PROBLEM STATEMENT ->
The stretch wanted below opens at the line containing "March 2023 (16, 981)" and closes at the line containing "Disaster Relief Tarps (242, 65)". Please return it exactly, with no other lines.
[Opening GIVEN RECORDS section]
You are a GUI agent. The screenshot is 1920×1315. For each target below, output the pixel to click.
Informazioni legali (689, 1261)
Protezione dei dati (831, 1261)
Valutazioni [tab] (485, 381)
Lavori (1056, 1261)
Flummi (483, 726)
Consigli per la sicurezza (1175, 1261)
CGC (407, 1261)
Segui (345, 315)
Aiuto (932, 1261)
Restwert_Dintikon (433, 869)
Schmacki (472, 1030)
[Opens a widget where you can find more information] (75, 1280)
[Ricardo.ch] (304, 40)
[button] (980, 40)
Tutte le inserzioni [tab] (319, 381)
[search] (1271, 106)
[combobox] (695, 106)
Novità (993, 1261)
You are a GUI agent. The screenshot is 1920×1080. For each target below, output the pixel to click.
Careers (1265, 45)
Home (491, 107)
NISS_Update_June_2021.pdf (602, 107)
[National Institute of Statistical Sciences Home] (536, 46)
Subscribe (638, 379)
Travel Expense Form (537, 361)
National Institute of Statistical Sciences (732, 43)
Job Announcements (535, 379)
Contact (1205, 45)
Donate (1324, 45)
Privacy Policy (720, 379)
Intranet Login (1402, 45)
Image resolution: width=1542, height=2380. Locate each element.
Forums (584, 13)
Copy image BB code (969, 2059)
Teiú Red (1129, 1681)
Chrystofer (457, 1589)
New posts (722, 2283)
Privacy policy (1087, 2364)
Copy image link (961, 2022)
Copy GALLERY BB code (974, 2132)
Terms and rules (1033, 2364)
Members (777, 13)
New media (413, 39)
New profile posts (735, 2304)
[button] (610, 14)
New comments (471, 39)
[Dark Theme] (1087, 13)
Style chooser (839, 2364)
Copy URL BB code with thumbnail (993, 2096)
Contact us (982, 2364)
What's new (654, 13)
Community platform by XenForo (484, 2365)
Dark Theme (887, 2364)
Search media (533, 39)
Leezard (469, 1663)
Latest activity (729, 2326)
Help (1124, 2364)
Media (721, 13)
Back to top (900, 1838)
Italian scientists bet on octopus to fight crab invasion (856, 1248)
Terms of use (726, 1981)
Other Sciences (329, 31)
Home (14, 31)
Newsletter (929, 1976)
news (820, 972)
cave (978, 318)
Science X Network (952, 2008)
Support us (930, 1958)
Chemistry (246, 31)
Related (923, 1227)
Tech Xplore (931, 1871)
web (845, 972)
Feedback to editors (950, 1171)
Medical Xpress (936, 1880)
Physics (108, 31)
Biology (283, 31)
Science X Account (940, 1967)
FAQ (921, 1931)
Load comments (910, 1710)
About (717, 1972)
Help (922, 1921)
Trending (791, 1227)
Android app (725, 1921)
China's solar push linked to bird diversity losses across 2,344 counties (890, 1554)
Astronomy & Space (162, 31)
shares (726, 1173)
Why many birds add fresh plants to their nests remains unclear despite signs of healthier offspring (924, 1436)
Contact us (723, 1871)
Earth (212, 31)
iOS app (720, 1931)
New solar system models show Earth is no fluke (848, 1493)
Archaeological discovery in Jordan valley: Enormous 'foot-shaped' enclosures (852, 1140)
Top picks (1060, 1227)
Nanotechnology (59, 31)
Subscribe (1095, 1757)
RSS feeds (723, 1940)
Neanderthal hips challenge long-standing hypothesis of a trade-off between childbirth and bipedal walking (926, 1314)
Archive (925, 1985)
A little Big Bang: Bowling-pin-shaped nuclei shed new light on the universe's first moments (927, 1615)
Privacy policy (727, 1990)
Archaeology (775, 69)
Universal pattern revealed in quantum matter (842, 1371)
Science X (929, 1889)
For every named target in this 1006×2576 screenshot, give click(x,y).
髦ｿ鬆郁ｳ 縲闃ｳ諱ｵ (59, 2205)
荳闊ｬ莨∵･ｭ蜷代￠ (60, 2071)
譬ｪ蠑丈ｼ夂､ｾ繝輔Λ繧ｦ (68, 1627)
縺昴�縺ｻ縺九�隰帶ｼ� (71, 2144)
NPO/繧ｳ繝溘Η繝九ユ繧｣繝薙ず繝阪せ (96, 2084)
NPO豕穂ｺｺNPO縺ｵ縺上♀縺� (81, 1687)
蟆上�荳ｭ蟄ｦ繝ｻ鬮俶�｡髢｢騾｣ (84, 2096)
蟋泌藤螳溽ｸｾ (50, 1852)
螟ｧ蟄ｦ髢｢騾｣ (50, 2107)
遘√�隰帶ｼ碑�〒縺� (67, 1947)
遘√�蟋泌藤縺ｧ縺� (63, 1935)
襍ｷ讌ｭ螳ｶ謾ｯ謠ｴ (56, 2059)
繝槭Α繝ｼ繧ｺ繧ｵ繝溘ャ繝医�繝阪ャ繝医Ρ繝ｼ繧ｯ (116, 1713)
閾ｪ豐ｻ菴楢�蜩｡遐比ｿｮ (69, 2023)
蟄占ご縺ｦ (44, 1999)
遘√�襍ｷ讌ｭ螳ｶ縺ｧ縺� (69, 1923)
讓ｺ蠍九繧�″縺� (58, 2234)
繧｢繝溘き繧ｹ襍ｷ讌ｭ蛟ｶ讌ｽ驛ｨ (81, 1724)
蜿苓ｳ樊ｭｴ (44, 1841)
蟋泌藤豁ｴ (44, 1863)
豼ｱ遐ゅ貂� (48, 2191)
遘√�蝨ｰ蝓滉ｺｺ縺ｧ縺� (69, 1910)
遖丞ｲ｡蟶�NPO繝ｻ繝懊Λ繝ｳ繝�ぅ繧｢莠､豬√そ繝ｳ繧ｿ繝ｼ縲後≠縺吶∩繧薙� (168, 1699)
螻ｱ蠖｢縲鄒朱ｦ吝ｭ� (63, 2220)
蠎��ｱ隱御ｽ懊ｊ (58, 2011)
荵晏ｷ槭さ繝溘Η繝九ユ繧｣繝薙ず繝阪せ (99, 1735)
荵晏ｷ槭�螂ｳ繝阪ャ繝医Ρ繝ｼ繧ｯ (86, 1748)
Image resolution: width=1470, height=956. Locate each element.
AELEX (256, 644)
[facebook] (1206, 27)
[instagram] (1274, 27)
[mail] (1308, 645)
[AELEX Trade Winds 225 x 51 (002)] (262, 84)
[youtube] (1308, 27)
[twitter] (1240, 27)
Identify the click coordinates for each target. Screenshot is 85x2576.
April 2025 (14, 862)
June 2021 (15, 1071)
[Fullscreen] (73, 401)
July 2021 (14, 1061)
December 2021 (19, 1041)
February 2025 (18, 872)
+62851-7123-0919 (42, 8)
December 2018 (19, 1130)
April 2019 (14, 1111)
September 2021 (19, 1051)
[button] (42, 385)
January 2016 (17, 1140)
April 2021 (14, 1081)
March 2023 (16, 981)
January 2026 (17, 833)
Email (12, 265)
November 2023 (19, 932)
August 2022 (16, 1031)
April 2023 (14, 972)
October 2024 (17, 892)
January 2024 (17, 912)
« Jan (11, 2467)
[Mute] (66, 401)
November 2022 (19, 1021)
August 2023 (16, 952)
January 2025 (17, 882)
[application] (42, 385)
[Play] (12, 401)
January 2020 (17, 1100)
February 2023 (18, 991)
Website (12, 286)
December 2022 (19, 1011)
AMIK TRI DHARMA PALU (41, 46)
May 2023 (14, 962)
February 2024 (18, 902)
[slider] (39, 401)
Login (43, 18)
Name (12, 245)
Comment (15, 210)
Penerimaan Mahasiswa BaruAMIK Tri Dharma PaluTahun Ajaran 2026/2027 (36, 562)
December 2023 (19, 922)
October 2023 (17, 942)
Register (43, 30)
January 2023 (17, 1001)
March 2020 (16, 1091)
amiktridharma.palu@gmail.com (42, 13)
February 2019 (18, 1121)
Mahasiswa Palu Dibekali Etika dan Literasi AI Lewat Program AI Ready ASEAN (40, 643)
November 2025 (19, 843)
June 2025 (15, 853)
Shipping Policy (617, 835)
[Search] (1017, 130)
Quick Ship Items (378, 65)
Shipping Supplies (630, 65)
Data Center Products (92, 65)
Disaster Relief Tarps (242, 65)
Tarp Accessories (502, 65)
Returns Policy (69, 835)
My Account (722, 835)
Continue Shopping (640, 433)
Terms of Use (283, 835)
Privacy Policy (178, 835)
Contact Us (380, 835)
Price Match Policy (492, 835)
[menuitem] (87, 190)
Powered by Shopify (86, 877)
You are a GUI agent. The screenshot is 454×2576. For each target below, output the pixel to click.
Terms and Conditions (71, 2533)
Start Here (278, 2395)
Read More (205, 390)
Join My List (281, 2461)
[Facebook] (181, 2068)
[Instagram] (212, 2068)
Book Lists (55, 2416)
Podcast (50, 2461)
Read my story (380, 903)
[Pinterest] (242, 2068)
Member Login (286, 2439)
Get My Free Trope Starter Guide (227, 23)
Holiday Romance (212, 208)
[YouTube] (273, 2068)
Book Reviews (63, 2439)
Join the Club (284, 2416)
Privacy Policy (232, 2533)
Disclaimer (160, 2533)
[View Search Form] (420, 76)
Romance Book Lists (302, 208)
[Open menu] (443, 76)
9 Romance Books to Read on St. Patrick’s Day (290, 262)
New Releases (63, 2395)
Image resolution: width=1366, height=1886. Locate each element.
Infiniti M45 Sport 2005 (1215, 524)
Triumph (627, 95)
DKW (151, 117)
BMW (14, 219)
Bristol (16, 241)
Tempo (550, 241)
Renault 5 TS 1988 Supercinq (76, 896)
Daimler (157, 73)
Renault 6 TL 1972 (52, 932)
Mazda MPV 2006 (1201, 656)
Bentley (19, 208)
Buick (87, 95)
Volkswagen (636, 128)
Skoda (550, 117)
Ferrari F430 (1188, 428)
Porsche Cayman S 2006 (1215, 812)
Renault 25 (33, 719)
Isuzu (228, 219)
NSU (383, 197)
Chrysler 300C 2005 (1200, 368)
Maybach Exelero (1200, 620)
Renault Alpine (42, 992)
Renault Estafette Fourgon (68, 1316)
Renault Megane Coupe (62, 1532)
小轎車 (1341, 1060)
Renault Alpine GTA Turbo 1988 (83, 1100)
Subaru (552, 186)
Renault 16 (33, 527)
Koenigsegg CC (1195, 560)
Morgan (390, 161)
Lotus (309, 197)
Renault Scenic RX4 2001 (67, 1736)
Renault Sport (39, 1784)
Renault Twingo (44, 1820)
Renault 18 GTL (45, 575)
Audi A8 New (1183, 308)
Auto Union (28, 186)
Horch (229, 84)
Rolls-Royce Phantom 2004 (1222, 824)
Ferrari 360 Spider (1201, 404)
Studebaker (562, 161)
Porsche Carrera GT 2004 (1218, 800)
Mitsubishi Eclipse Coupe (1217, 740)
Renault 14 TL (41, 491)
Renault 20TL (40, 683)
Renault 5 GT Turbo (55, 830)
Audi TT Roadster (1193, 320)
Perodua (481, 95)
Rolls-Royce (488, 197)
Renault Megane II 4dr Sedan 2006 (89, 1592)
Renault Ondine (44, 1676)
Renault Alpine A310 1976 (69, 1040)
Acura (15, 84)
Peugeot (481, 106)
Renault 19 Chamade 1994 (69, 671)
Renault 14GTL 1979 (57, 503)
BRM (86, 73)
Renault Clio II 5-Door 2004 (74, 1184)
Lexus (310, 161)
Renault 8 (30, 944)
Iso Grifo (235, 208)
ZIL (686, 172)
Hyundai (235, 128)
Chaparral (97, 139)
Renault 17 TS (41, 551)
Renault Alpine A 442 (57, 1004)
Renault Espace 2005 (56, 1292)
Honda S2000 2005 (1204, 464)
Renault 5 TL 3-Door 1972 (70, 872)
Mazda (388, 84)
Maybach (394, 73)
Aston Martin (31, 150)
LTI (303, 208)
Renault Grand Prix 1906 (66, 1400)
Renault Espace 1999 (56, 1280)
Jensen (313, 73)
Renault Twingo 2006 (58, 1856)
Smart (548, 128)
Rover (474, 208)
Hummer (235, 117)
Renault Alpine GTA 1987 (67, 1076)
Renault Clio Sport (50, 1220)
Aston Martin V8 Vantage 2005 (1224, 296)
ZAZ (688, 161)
[Closing GIVEN RECORDS section]
TASK SOLUTION ->
March 2023 (16, 981)
January 2026 (17, 833)
Email (12, 265)
November 2023 (19, 932)
August 2022 (16, 1031)
April 2023 (14, 972)
October 2024 (17, 892)
January 2024 (17, 912)
« Jan (11, 2467)
[Mute] (66, 401)
November 2022 (19, 1021)
August 2023 (16, 952)
January 2025 (17, 882)
[application] (42, 385)
[Play] (12, 401)
January 2020 (17, 1100)
February 2023 (18, 991)
Website (12, 286)
December 2022 (19, 1011)
AMIK TRI DHARMA PALU (41, 46)
May 2023 (14, 962)
February 2024 (18, 902)
[slider] (39, 401)
Login (43, 18)
Name (12, 245)
Comment (15, 210)
Penerimaan Mahasiswa BaruAMIK Tri Dharma PaluTahun Ajaran 2026/2027 (36, 562)
December 2023 (19, 922)
October 2023 (17, 942)
Register (43, 30)
January 2023 (17, 1001)
March 2020 (16, 1091)
amiktridharma.palu@gmail.com (42, 13)
February 2019 (18, 1121)
Mahasiswa Palu Dibekali Etika dan Literasi AI Lewat Program AI Ready ASEAN (40, 643)
November 2025 (19, 843)
June 2025 (15, 853)
Shipping Policy (617, 835)
[Search] (1017, 130)
Quick Ship Items (378, 65)
Shipping Supplies (630, 65)
Data Center Products (92, 65)
Disaster Relief Tarps (242, 65)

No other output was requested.